Dawn's Awakening(75)

They held back as she cried. Broken sobs that should have been silenced long before this, and the tears that still soaked Seth’s shirt.

She remembered. The memories were bleak and ugly, filled with pain and hopelessness, just as the images had been. But that wasn’t why she cried. She cried because as the memories flowed over her, so had realization.

She hadn’t been deserted. Not by God, and not by herself. She had hid from them. She had hid from the child she had been because she had sworn, vowed to herself and to God that she would kill the bastard that had tried to destroy her. She had sworn it to every child that died by his hand during their stay there, and she had sworn it to herself.

But she hadn’t killed him. His blood hadn’t soaked her hands. She hadn’t tasted her own vengeance, and that was part of what she couldn’t face. That and the fear that she was lost, never a part of the true

circle of life. Neither human nor animal in the eyes of a supreme being.

“I’m sorry,” the half sob came as she tried to unclench her hands from his neck, tried to ease the desperate hold she had on him.

“Apologize to me for your pain, Dawn, and I really will spank you,” he snapped. “As God is my witness, if you take another helping of guilt on your slender shoulders then you’ll destroy my heart.”

She could do more than scent his pain now, she could feel it. His pain that she had suffered, his willingness to do anything, no matter the cost, to ease her. His complete, unquestioned dedication to her. Her true mate.

Something inside her had shattered as he held her down, as he yelled at her, as he forced her to remember, to realize what she didn’t want to remember or to accept. She had smelled his pain, felt it blending with her own, tearing through her, breaking down the walls she had erected so long ago. Those memories lived inside her. Knowing what had happened hadn’t helped her to know why she hid from it. Now she knew.

She knew, and knowing didn’t change anything. She had no identity to place to her ra**st. There was no way to taste vengeance or to fulfill the promise she had made to God as a child. If he would save her, she would kill. If he would just make the pain go away, she would shed that bastard’s blood and make certain he never raped another child, Breed or human. She had failed, God hadn’t.

“I didn’t keep my promises,” she told Seth as he stepped past Mercury and into their sitting room. She scented the other Breed’s compassion, and rather than shaming her, she felt thankfulness. The Breeds as a species, as a race, or however the world defined them, were worthy. God had given them a soul, no matter what the scientists believed. He had adopted them.

“I swore I’d kill him,” she whispered. “I didn’t.”
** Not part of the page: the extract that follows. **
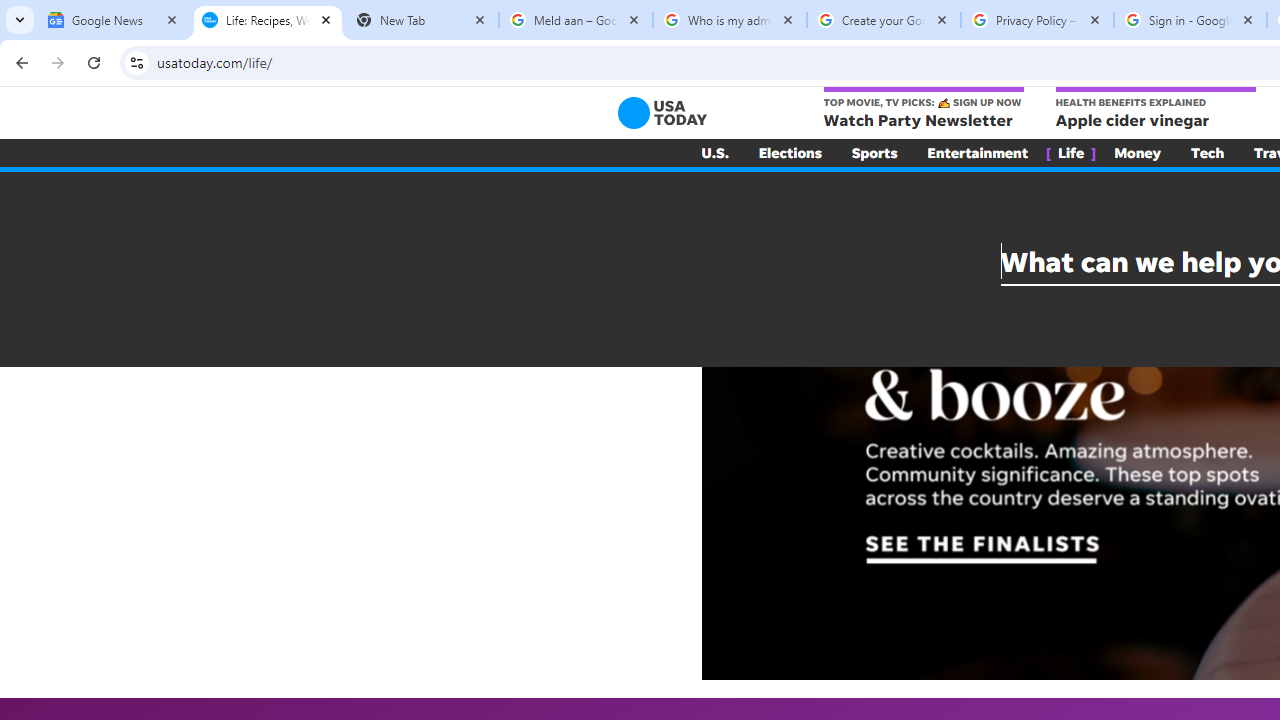  What do you see at coordinates (112, 20) in the screenshot?
I see `'Google News'` at bounding box center [112, 20].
“Callan did it for you, Dawn.” He carried her into the bedroom, then to the bed. “You were a child. No one could expect you to do it all.”

He sat on the bed, still holding her, his arms so strong. He was so strong, so warm and so important to her very existence.

“I swore,” she whispered again.

“And He forgave,” he told her gently, his hand moving to tip her head back. And then she saw the destruction of his tears. His expression was ravaged, heavy with grief, his gray eyes nearly black with emotions as he cupped her face in his palm.

“I love you,” he whispered, and her heart stilled in her chest. “I have loved you since the day I saw you, and the depth of that love can never do anything but deepen, Dawn. Whether you stay with me, or you

walk away, I need you to know that. You define my soul.”

She blinked back at him, swallowing tightly.

“The mating heat…”

“Didn’t start until we touched,” he told her. “I loved you before I touched you. When I saw you, I felt my heart beat and I swear to you, I felt it beating for you.”

She stared up at him, feeling all the fears begin to lift, all the fears that he would reject her, even now, after the mating heat, after every touch he had used to show her how important she was to him.

“I wanted you then,” she whispered. “You left me alone, Seth.” Another tear fell. Another weight rose from her soul. “Callan was wrong. I didn’t want you to leave me.”

His lashes drifted closed as a pain-filled grimace twisted his expression. “It wasn’t time. You know it wasn’t time, sweetheart. As much as I loved you, you needed your distance, and you needed your strength.”

“And you had others,” she bit the words out. “You were going to leave me forever, Seth.”

His head shook, his gaze became rueful. “I forced myself to let go of you, or I would have withered away, Dawn. And that’s not your fault, it’s mine. But no matter what I wanted to convince myself of, Caroline was on her way out. She knew it, and I did as well.”

“She didn’t look on her way out.” Feminine fear, Dawn knew what it was, the fear of losing what she knew had to be hers.

“She wasn’t sleeping in my bed,” he reminded her. “And she wouldn’t have been. No other woman has slept in this bed, Dawn.”

And that she knew was the truth. There was no scent of feminine lust permeating the room, no taint of another woman’s hunger for his body.

“I didn’t want to remember,” she finally said. “I knew what had happened. It wasn’t the memory of the rapes I was scared to face.”